PARTIE 1 : Les conseils
Ca c’est la partie facile a écrire. C’est tout les ptits trucs que j’ai découvert trop tard et ou j’ai dit ‘ Ah mais si j’y avais pensé avant ca se serait mieux passé’. No shit.
Conseil 1 : Ton espace, ta santé
C’est impossible de vivre continuellement dans des espaces collectifs. Au début, c’est fun, c’est fort. Soirée chanson, discussion, sociabilisation. Aujourd’hui, si ca repart, mon premier reflexe sera de me faire ma cabane. J’ai pas tout le temps l’envie ou l’energie de sociabiliser, y’a des gens que je hais qui trainent dans les espaces co.

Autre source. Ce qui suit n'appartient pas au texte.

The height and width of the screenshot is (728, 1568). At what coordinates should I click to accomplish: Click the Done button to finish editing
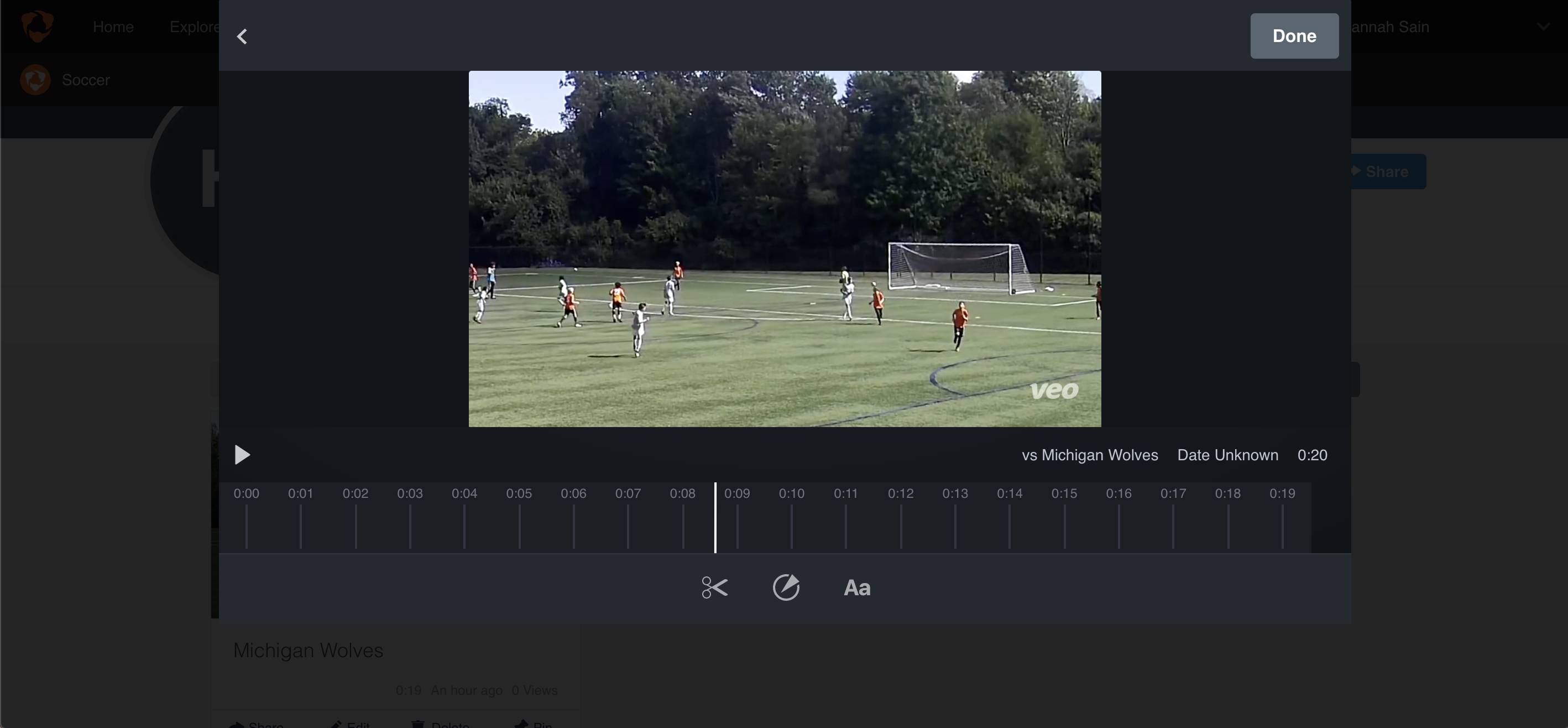coord(1294,36)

J’peux pas me reposer convenablement quand la derniere personne du sleeping arrive a 4h de son tour de garde et que la première attaque a 6h parce que c’est un.e leve-tot.

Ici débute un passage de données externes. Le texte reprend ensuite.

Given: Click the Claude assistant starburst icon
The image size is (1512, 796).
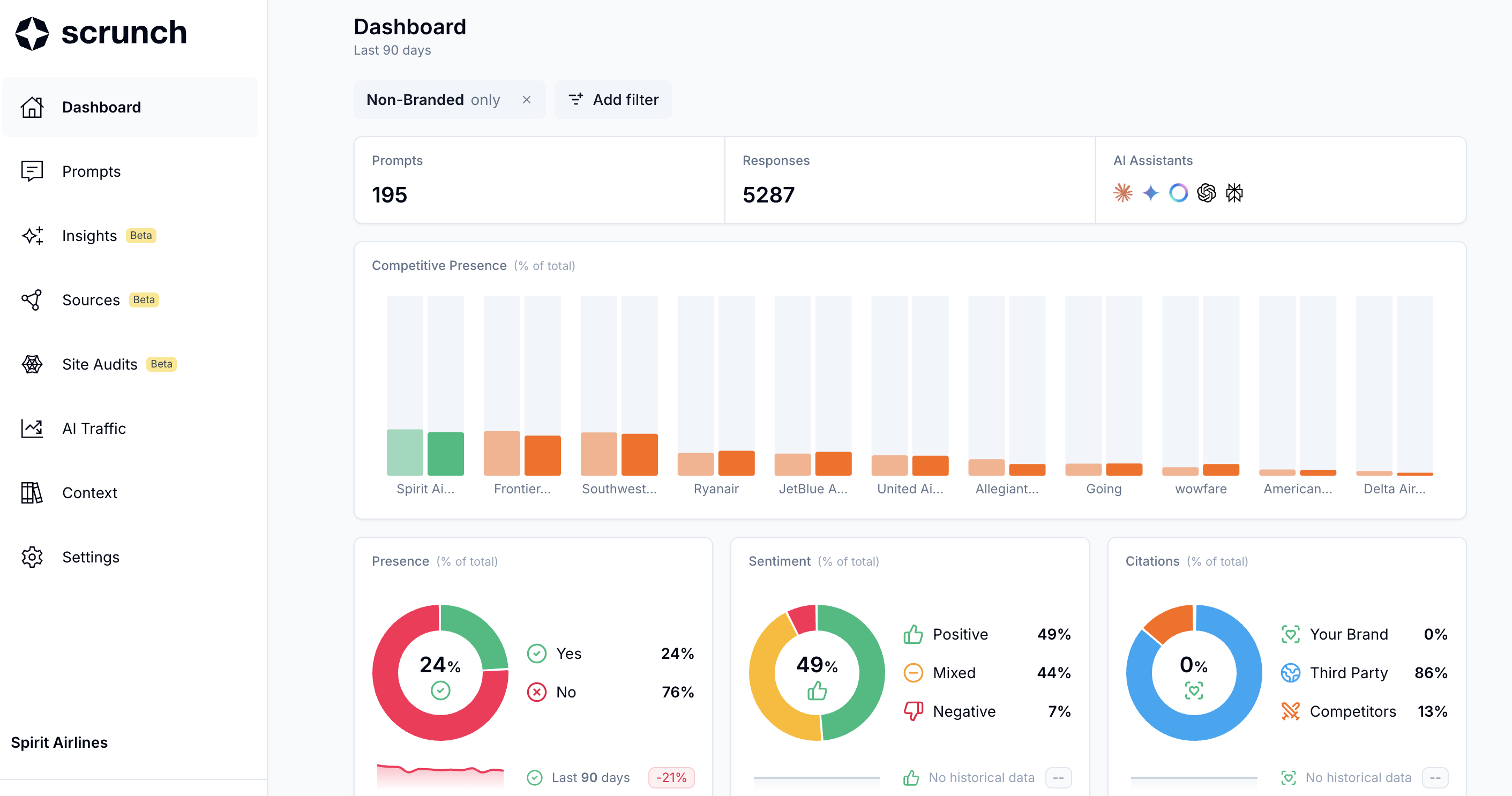Looking at the screenshot, I should [1122, 193].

La lutte h24 7j/7 c’est un peu ce qu’on te vend avec la ZAD et tu t’y force, parfois consciemment, parfois non. Mais c’est pas contre-revolutionnaire que de se fabriquer un nid pour se reposer après une journée de merde, rythmé par les passages d’hélicos, les propos de merde des ‘camarades/copaines’ et des coups de pression des méchants.
C’est quelque chose que j’ai compris seulement après quelque mois sur zone, et je témoigne que purée ca fait du bien d’avoir un espace a soi sur zone. Un peu comme un ‘hors zone’ mais dans la zone.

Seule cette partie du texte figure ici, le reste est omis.